→ WHAT THE EXERCISE ASKS: Could you copy out the material below from the line holding "Task: Go to the 내 정보 tab" through the line holding "coord(750,367)", both included, with nothing changed?

(A run of records)
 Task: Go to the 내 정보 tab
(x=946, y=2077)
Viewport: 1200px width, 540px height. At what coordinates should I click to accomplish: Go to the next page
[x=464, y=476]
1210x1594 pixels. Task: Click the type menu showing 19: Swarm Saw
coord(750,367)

---

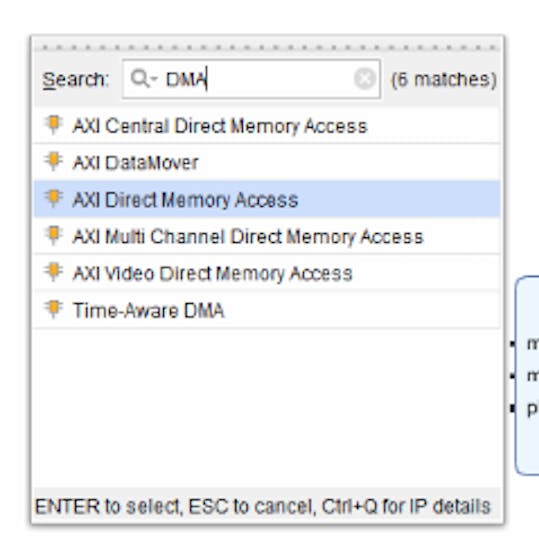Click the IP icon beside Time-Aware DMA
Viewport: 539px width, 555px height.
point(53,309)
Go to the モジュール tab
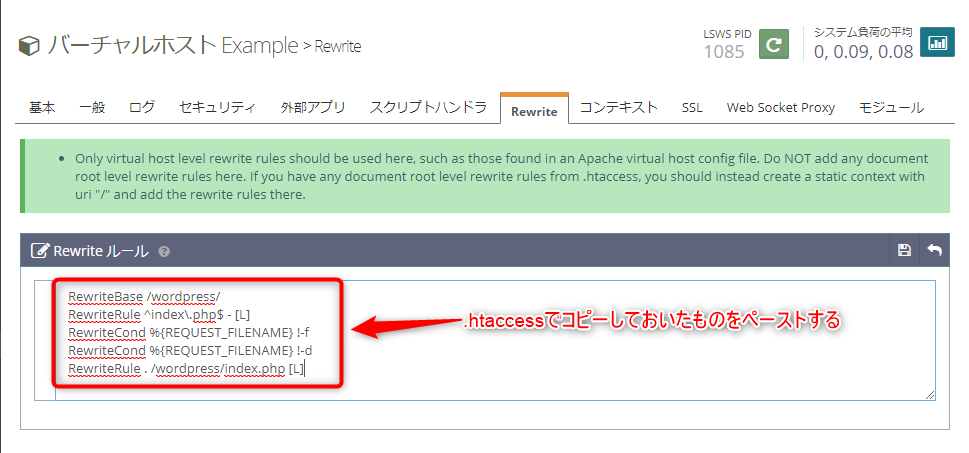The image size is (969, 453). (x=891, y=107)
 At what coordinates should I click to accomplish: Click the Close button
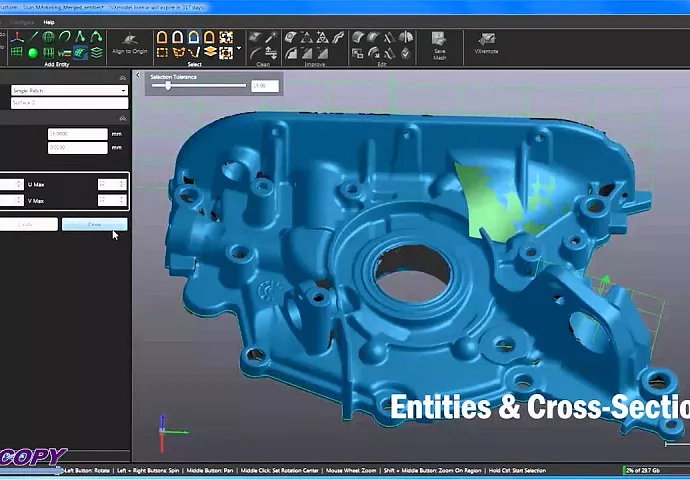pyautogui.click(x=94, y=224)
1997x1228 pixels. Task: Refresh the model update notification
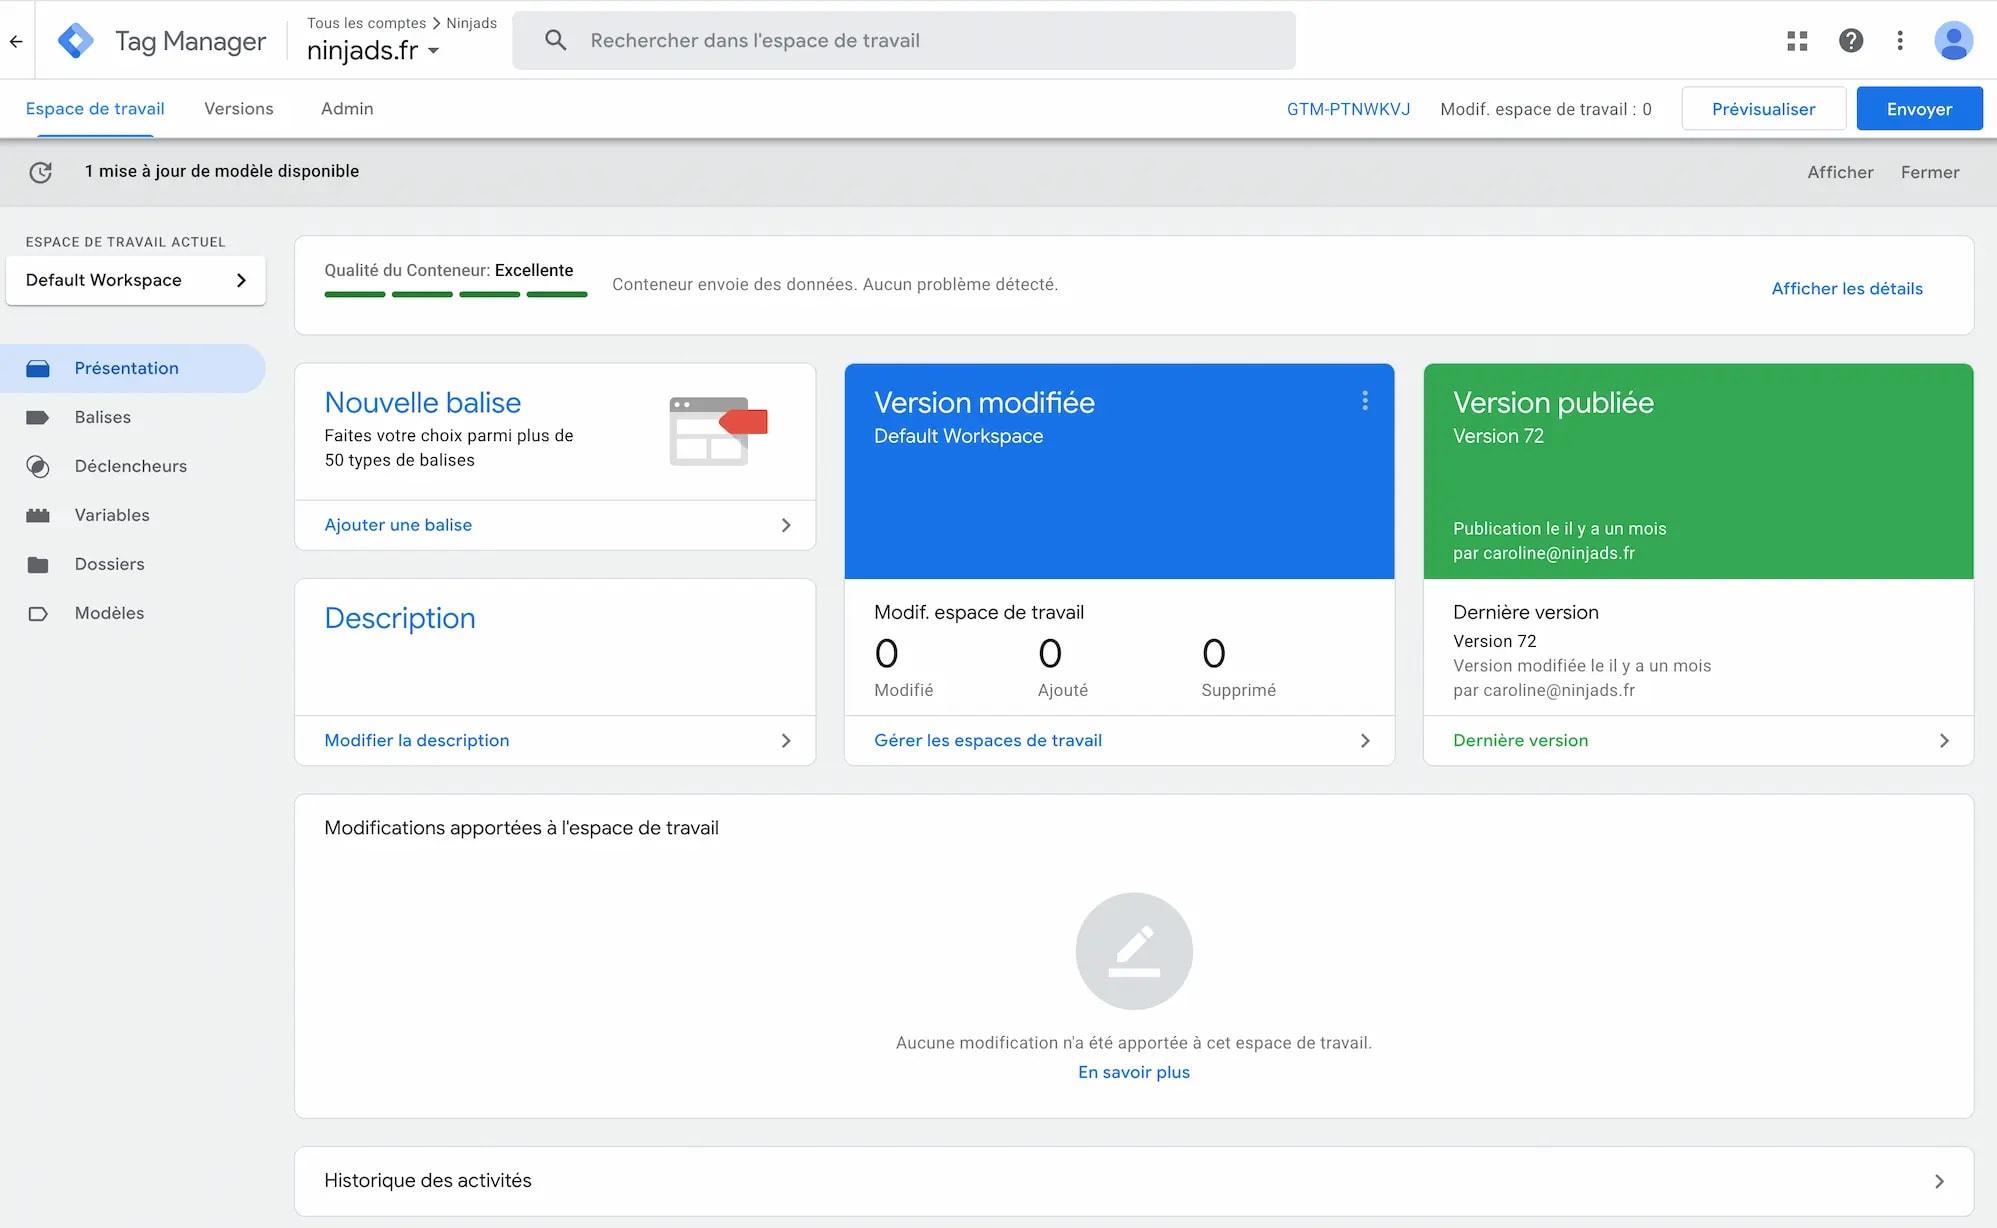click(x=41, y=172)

==

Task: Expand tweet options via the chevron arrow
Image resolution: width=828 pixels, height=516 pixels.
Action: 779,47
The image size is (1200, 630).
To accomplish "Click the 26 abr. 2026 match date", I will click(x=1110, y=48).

→ SOLUTION TO THE PROBLEM:
 Task: Go to the 내 정보 tab
(x=946, y=2077)
Viewport: 1200px width, 540px height. At what coordinates should I click to accomplish: Go to the next page
[x=464, y=476]
1210x1594 pixels. Task: Click the type menu showing 19: Swarm Saw
coord(750,367)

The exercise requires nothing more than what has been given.